There is a lot of misinformation out there when it comes to cyber security. That misinformation can, in some cases, devastate your business. by learning how to sepreate the nyth from reality, you can help keep your business cyber secure. Below are 8 common cyber security myths that could harm your business.
1. Your business is too small to be attacked by hacker
Nothing could be further from the truth. We are used to hearing of big companies getting breached for big dollars. The truth is, small businesses made up over half of all the breaches in 2018. Why? Simply put, most small businesses don’t have the resources to fortify their networks, so the hackers will target the networks that are easier to get into first.
2. Strong passwords are enough to keep your business safe
While having a strong password is much better than a default or no password, having multifactor authentication is even better. Passwords can be hacked or stolen, but having the multifactor authentication adds an extra layer of security. Sometimes that is all that’s needed to make a hacker decide to move onto the next target. Check out our previous blog to learn how multifactor could have saved Voova from a breach.

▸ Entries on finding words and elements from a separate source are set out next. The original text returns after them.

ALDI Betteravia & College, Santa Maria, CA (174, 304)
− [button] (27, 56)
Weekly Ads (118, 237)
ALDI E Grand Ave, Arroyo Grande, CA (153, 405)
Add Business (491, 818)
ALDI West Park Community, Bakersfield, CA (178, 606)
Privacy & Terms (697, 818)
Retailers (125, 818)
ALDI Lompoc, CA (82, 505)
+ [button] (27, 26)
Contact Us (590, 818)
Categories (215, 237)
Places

3. Antivirus software will keep your company completely safe
Again, while it is very important, it can’t stop all cyber attacks. Antivirus software can’t protect you from a social engineering attempt where all they need you to do is give away sensitive information. And if your antivirus software isn’t up-to-date, it may not keep the latest malware from infecting your systems.
4. If the Wi-Fi has a password, then it is secure
The reality is any public Wi-Fi can be compromised. When using public Wi-Fi, ensure you are using a VPN first to keep data safe. If that’s not possible, avoid doing anything that requires confidentiality on public Wi-Fi. Even better, avoid public Wi-Fi for business altogether.
5. Cyber security threats are only external
Nothing could be further from the truth. One of the biggest breaches in Canada in 2019 happened at Desjardins when an employee started selling customer data. While Verizon’s Data Breach Investigation Report shows 28% of all attacks perpetrated by insiders, note that not all of these insiders were malicious. Some cases were just human error (opened a phishing email). Providing employee education on cyber security, called cyber awareness training, can help reduce some of these “insider threats”.
6. Annual employee security awareness training is enough
How good are you at something you only practice once a year? For employees to better recognize phishing and social engineering attacks, regular on-going training is a must!
7. You’ll know right away if you are hacked
Some forms of malware today are designed to hide in a network for a long time undetected before the “payload” is released. According to the Verizon study, 68% of breaches took months or longer to discover. Even worse, once discovered, it can also take a long time before systems are patched, viruses are contained, and everything is up and running normally.
8. Cyber Security is solely the IT department’s responsibility
That’s a lot of responsibility to put on the IT department’s shoulders. Every staff member needs to be trained on cyber security best practices, so they don’t fall for phishing campaigns. The IT department can’t and shouldn’t be held responsible for what other employees do at their desks. Everyone in the organization needs to be aware of the following mantra “cyber security is everyone’s responsibility.”